Comparison between the Mosaics of Korea and Foreign Countries
As mentioned before, there clearly are differences among countries on the decision of who becomes blurred out in the media. But first, one thing to keep in mind is that criminals or prime suspects of a case are almost always exposed to the media, at least abroad. Just a glimpse at neighboring China, and you will discover how strict the country is on criminals’ information disclosure. China has basically made it a rule to expose the details to the public, and only when there are private requests will the press blur out parts of the criminal’s face (usually noses). According to one interesting episode, when the kidnapper gang of a young child was arrested in China, they requested to have their faces blurred out in the photos that would be posted the next day in the media. As a response, the police literally wrote the word “mosaic” onto the top of their heads and sent it directly to the press. This shows how strict China is on its own mosaic standards.
Besides, an unusual case would be that of the United States, where the police’s face is covered by mosaics. Although the fundamental reason for such a decision is to protect the police officer’s identity from the frequent outbreak of vindictive crimes, it still shares a common ground with the aforementioned example of China in that they do not overly protect the criminal. The mosaics seem to target an appropriate person.
Then how about Korea? It seems that this country does have a real knack for protecting criminals’ privacy, often more than necessary. Let us first examine examples shown in the Internet news. In the year 2016, there was an embarrassing incident where a drunk passenger (Korean, male) went on a sudden rampage on a Korean Air 480 airliner. Coincidentally, Richard Marx (a famous singer song-writer of USA) was another passenger on the very same plane. After subduing the riot together with the stewards, he uploaded several photos showing the drunk passenger on his SNS. Strangely enough, Korean press that reported the very same news all blurred out the criminal’s face while withholding his name as well. It may not be certain if such actions were purely voluntary or habitual, but still demonstrates how heavily Korean media is obsessed with “criminal protection” even when they were only reporting on an issue that already had its details exposed to the public.
In fact, regardless of the seriousness of crime, it is very difficult to watch the Korean media providing sufficient information about the criminal without any mosaic treatments. Despite people’s earnest craving to “know”, it is usually protection that comes first when reporting any influential news as such mentioned above. Were the faces of the filthy perpetrators of the Incheon Elementary Student Murder revealed on TV or any Internet news? No, not until original copies of photos covered by the media started to spread through SNS. Already having their names made anonymous, criminals are repeatedly hidden behind a misty shield that seals everything except a minimal amount of information (response to reporters’ questions). It is difficult not to feel that the media’s protection is a bit excessive at this point.

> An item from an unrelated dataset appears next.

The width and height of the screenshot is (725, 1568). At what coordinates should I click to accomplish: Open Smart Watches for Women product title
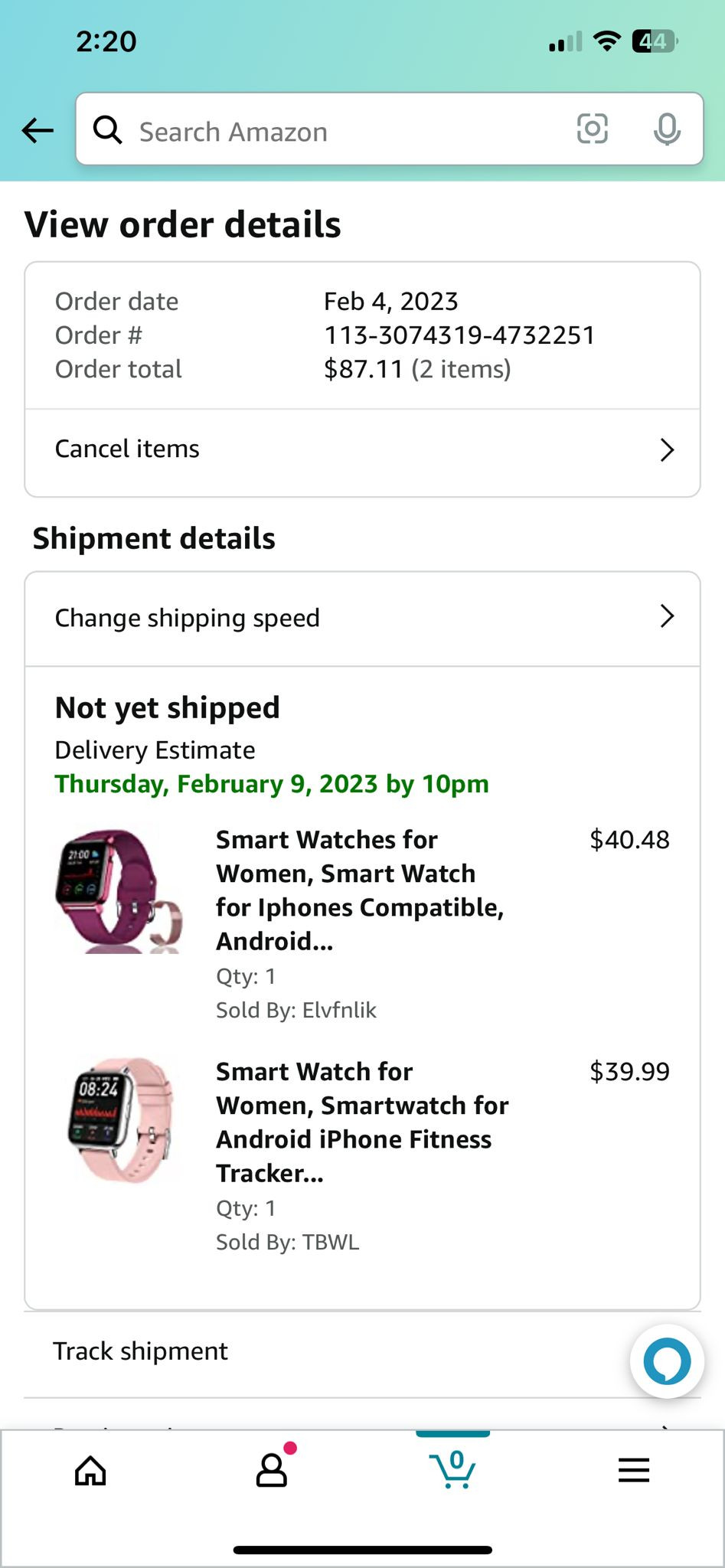(x=358, y=890)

Why the excessive mosaic even when they are in fact considered more than necessary? Of course, in such mosaics there seem to exist a certain appropriateness, at least, if that is what the media tells people. Basic rights, especially portrait rights, are applied to criminals considering they are also human beings. If the innocence of a criminal or a prime suspect is confirmed after their private information is already exposed to the public, it becomes another burden to a person who was not guilty in the first place. Just a glimpse of a moment exposed on TV, and the person’s private life will be flooded by unnecessary attention by the public. The problem is, even if such curiosity of the public (whether heavy or light) is expressed by just a click on the Internet, they often accumulate larger than endurable boundaries. Therefore, to prevent mistakes that turn potential criminals into victims who suffer from the unwanted aftermaths, mosaics are used in the name of criminal rights protection. Although this may not concur with the general point of view regarding crimes, still, mosaics exist for such a reason.

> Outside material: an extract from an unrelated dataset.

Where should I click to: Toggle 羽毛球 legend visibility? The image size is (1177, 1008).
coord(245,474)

Why Korean Mosaics Are Making Such a Fuss
Goes Against Common Good
Usually when the issue is about “privacy,” the necessity and the legal capability to guarantee keeping personal information from leaking to the public are brought up. But this works completely when the subject is an ordinary person, not a public figure. Public figures nowadays have a certain amount of responsibility to the “public” controversies related to themselves, and thus the audience also holds rights to know. Especially, if an incident that evokes criticism in a social context involves a certain public figure, hiding even basic information as a part of privacy protection can instead be an invasion on the public’s rights to know.

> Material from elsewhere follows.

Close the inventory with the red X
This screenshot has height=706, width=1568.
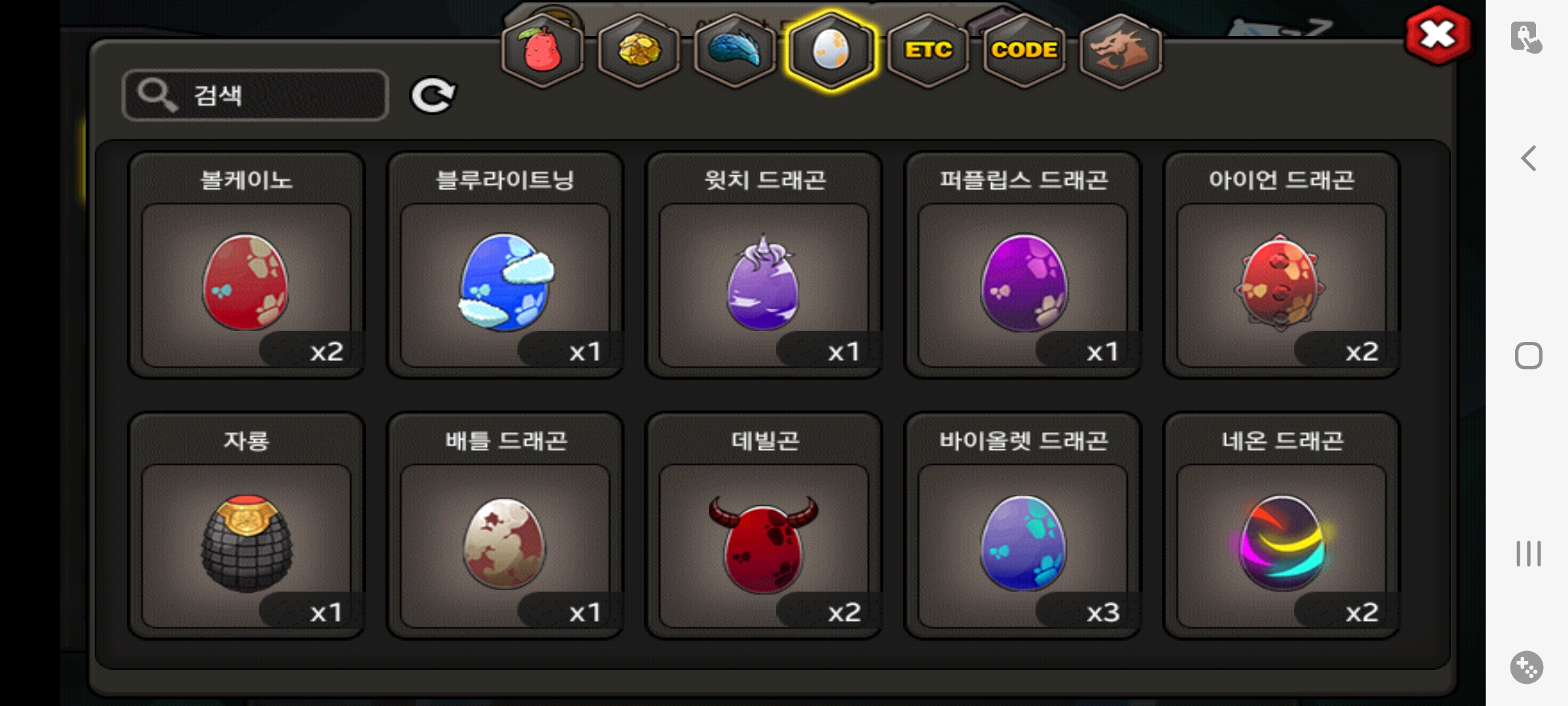tap(1438, 35)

There were times when Choi Sun-sil’s daughter Jeong Yu-ra, had her face blurred out on TV news against the public’s curiosity while on the flee in Germany. Although SBS first started to expose her face from November 28th of 2016, it is still questionable how reluctant other public TV stations’ attitudes were towards delivering even basic information about a person who was at the center of the dispute and corruption of the Choi Sun-sil Gate Scandal. Why were they so overly kind in such situation? It was clearly an insult to the public’s right and “want” to know, both important common goods, considering how sensational the matters were.
Lack of Consistency
What is more is that the mosaic standards are ambiguous. In other words, they lack any understandable consistency. In fact, not all criminals were blurred out entirely from the media. In some occasions, such as the Changwon Golf Course Kidnapping and the Ansan Homicide, the criminals’ faces were exceptionally revealed to the public. To such decision came much support as it seemed as if the media was finally doing something “right”. But the problem is, those examples were not more than just “random” occurrences considering how inconsistent the media has been in dealing with mosaics afterwards. Was the public able to know who the filthy murderers of an innocent elementary schoolchild were from the beginning? No. How about the daughter of a woman who once swayed and confused the whole country? Again, the answer is no. Such arbitrary decisions will not appeal positively to the public nor be able to avoid harsh criticism.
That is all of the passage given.